Mitochondrial membrane potential of macrophage. (A) Flow cytometry analysis of JC-1 in macrophages. Macrophages were treated with TCL-SPION or MION-47 at a concentration of 50 µg Fe/mL for 6 hours and 24 hours. The TCL-SPION and MION-47 treatments gradually reduced the population of healthy cells (the JC-1 aggregates). (*, P < 0.05, vs. control) (B) Fluorescence image of JC-1 aggregates (red) and JC-1 monomers (green) in macrophages. The MION-47 treated cells emitted more green fluorescence than did the TCL-SPION treated cells. All data are presented as the means ± standard errors from at least three independent experiments.

Figure 5

In vivo MR imaging. (A) T₂*-weighted images of tumor-bearing mice injected with 12.5 mg Fe/kg of TCL-SPION or MION-47. After injection with TCL-SPION, a noticeable darkening appeared in the tumor area, indicating a large accumulation of TCL-SPION within the tumor. In the mice injected with MION-47, there was no considerable difference in the pre-injection and post-injection tumor signal intensities. (B) The changes in signal intensity measured on T₂*-weighted tumor images.
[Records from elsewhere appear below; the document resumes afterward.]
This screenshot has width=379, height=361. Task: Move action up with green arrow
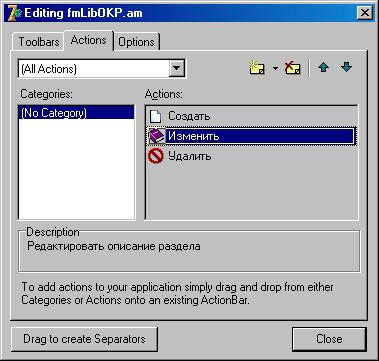(323, 68)
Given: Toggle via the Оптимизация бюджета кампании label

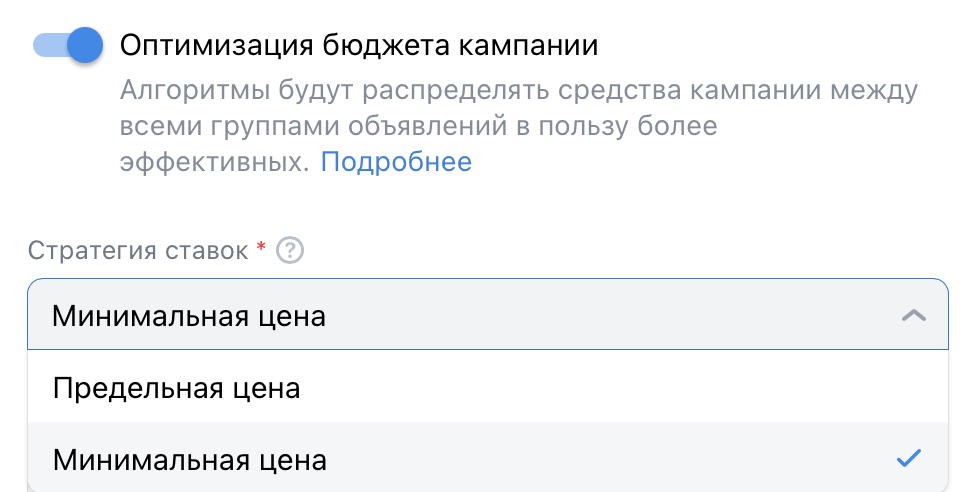Looking at the screenshot, I should click(359, 45).
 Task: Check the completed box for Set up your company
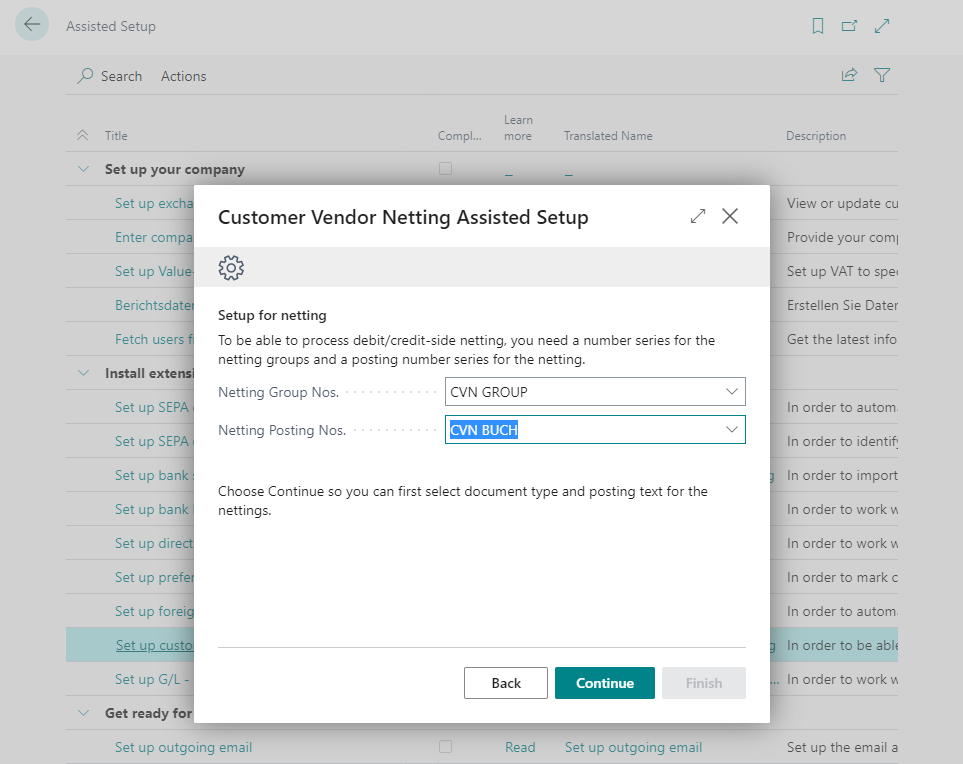pos(445,169)
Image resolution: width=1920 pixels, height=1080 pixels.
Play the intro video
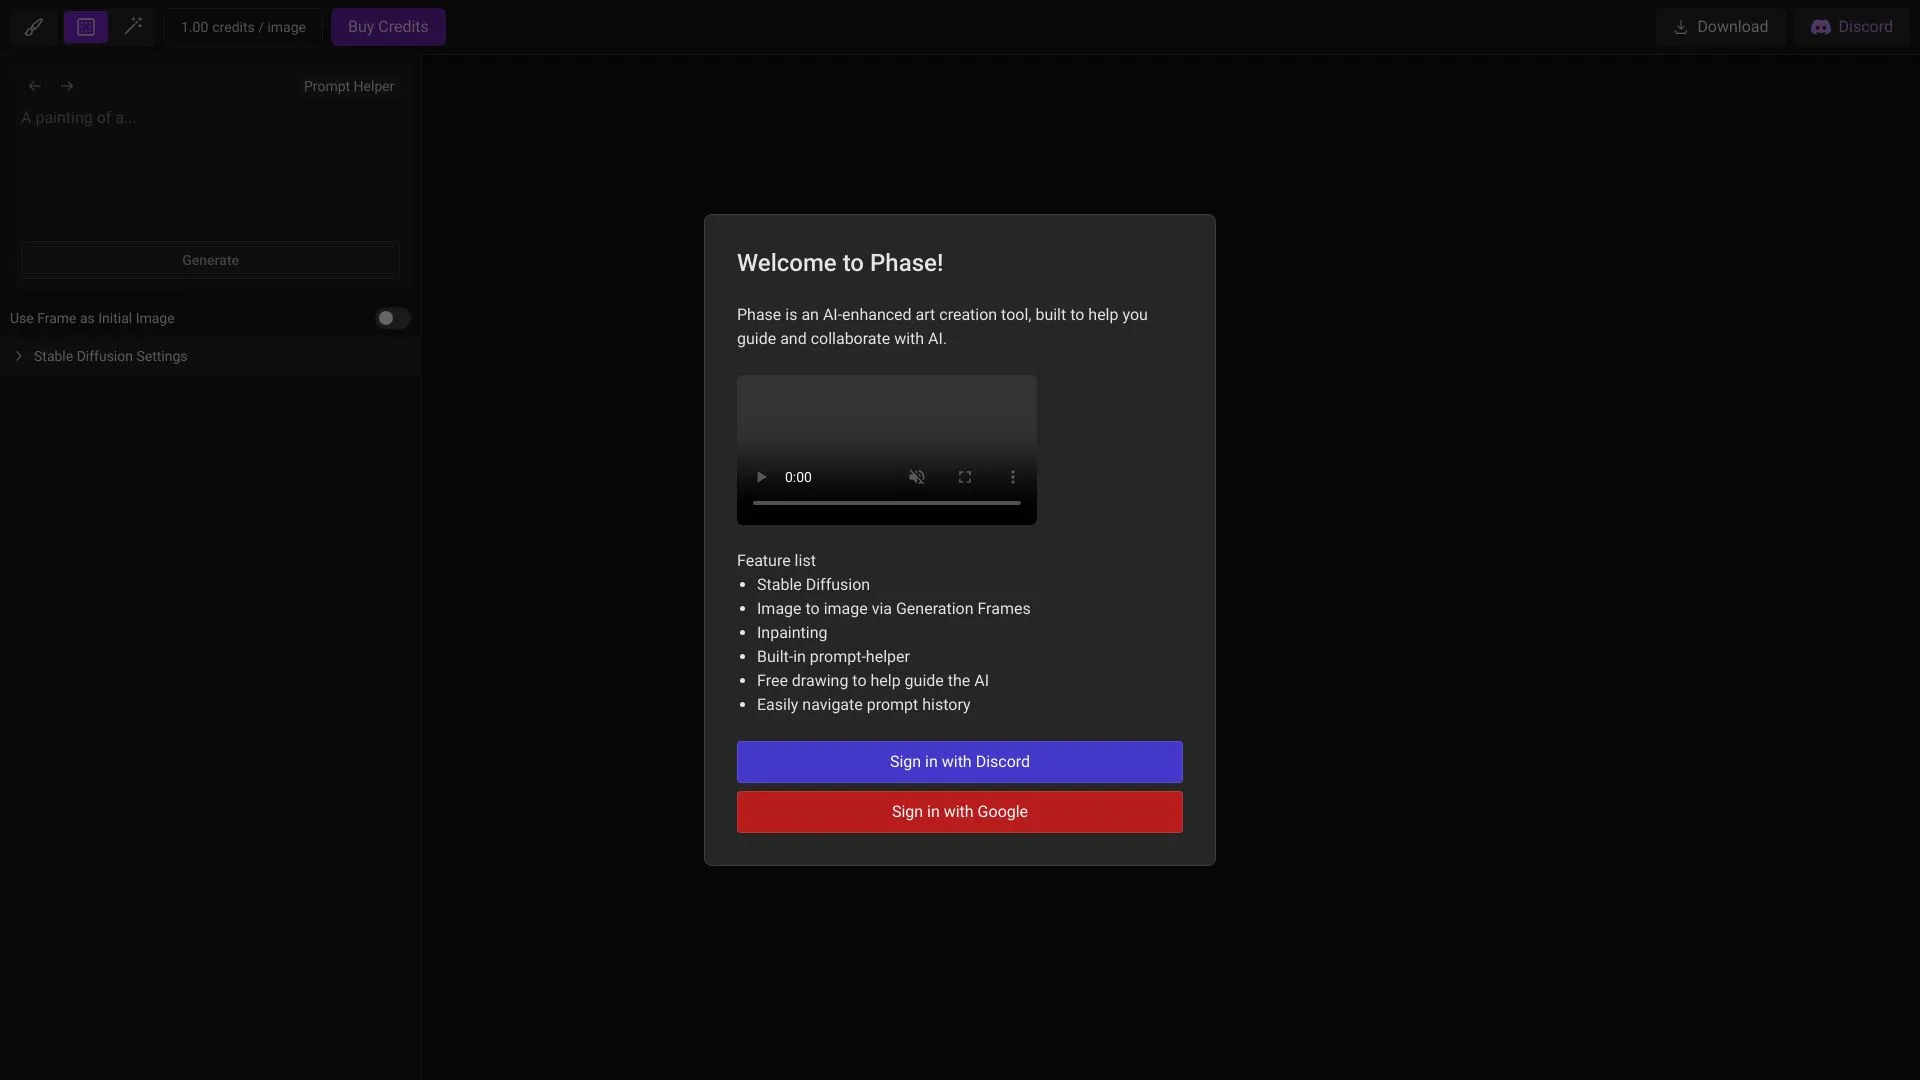pyautogui.click(x=761, y=477)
The tumor signal intensity of the mice injected with TCL-SPION was decreased by 33.0 ± 1.3%. MION-47 did not cause a significant change in signal intensity after injection (7.5 ± 0.4%). (C) Prussian blue staining of tumor microsections. More TCL-SPION was accumulated in the tumors than MION-47. All data are presented as the means ± standard errors from at least three independent experiments.